1 cup Panko (Japanese style bread crumbs)

turmeric, cayenne, black pepper, sage, and garlic powder to taste (I used a generous dash of each)

House of Tsang Sweet and Sour Sauce (yep, I’m too lazy to make my own)

Remove the tofu from its packaging, squeeze as much water out of it as possible, and wrap it in plastic.  Be sure all areas of the tofu are well-covered.  Freeze overnight.

Place tofu in a bowl and microwave on high for 4 minutes, pausing after each minute to flip or turn the tofu.  Continue until defrosted (press on the tofu–if it’s not hard anymore, it’s thawed) but be careful not to cook it.  Squeeze all the water out of the tofu; press hard, there’ll be a lot!  Then cut the tofu into 1″ cubes.

Meanwhile, mix the bread crumbs and seasonings.

Dip the tofu in lukewarm water, shake off the excess, then roll in the bread crumb mixture.  Place on to a well-greased pan (I sprayed generously with canola oil).  When all the tofu is in the pan, spray lightly with oil.

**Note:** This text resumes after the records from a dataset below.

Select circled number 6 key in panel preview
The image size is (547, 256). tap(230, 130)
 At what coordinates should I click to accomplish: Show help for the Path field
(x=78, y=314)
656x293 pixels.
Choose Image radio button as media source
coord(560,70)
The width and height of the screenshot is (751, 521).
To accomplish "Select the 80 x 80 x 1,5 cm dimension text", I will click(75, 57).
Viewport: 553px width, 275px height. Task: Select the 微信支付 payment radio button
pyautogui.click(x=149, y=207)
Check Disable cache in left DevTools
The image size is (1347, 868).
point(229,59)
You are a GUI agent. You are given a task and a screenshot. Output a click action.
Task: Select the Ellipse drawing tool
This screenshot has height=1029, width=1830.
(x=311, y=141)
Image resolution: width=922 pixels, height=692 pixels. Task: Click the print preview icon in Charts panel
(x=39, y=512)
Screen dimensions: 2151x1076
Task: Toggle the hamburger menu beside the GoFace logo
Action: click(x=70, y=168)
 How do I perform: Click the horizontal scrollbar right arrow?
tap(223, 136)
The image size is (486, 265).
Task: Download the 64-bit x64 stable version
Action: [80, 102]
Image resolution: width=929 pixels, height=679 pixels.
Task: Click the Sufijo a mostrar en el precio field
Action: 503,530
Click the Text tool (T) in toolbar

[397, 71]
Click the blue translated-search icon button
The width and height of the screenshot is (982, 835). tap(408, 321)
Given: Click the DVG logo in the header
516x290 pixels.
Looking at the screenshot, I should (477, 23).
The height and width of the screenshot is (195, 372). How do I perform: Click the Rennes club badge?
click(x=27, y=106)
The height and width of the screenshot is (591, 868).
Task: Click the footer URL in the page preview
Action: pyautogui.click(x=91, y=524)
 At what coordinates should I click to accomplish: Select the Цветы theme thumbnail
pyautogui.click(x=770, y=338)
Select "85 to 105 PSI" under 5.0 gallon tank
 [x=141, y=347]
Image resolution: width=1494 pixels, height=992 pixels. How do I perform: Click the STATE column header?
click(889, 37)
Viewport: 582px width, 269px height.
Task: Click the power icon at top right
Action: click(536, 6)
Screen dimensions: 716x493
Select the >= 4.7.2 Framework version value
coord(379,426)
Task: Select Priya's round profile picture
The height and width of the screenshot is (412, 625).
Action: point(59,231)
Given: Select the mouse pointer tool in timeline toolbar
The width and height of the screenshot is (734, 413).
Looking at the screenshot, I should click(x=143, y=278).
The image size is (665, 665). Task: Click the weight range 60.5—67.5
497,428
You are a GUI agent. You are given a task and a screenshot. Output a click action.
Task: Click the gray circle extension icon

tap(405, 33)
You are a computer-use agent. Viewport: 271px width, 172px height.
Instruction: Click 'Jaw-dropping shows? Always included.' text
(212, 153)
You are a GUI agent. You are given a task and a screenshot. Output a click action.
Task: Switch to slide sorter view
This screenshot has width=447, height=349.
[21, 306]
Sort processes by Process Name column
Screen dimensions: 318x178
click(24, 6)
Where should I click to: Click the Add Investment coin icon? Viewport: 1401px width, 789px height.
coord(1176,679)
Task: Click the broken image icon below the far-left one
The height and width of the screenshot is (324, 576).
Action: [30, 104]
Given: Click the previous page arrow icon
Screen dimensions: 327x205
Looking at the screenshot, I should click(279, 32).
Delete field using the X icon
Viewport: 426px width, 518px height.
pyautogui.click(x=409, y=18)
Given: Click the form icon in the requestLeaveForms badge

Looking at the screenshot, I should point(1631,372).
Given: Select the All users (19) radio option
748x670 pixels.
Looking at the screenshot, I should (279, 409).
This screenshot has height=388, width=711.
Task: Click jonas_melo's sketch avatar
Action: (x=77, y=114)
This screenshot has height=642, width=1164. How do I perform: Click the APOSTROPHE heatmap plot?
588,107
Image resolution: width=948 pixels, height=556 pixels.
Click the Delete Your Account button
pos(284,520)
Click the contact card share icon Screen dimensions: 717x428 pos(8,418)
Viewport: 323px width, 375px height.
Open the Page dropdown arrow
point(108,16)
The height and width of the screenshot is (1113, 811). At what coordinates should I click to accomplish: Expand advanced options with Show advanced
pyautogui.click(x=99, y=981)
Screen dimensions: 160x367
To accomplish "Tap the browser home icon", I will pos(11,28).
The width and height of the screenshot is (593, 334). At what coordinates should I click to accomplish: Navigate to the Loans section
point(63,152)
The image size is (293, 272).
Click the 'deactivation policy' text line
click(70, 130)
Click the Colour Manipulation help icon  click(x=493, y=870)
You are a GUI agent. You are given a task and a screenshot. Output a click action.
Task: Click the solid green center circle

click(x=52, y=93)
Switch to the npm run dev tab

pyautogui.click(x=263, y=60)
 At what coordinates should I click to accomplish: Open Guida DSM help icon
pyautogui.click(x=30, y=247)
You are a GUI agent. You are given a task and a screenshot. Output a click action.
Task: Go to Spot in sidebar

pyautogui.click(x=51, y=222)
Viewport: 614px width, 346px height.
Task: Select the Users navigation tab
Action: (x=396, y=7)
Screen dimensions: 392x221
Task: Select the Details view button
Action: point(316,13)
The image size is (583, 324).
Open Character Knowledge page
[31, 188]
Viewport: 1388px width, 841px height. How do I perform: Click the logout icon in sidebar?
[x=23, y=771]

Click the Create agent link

Bake at 350 for 30 minutes, until breading begins to turn golden and tofu is firm and crispy.  Turn once or twice during baking time for best results.

Coat tofu in sweet and sour sauce and serve warm.  Enjoy!

Bonus recipe: For sesame tofu, mix sweet and sour sauce with honey (you naughty vegan!) about 3:1 (more sauce than honey), toss the baked tofu in the sauce, coat with sesame seeds, and place back in the oven for about 5 minutes or until sauce has dried a bit.

Bonus FLOP: I also tried to modify this to make coconut fried tofu (you know, like coconut shrimp).  I froze the tofu and thawed it.  Then I rolled it in a mixture of panko, unsweetened coconut, a little sugar, and ginger.  Then I fried it in Earth Balance.  It tasted pretty good but a lot of the breading came off during frying–I think it would work better with a deep fryer.  I ended up pressing a little extra breading mixture onto the tofu after I fried it.  If you have a deep fryer and try this, let me know how it goes!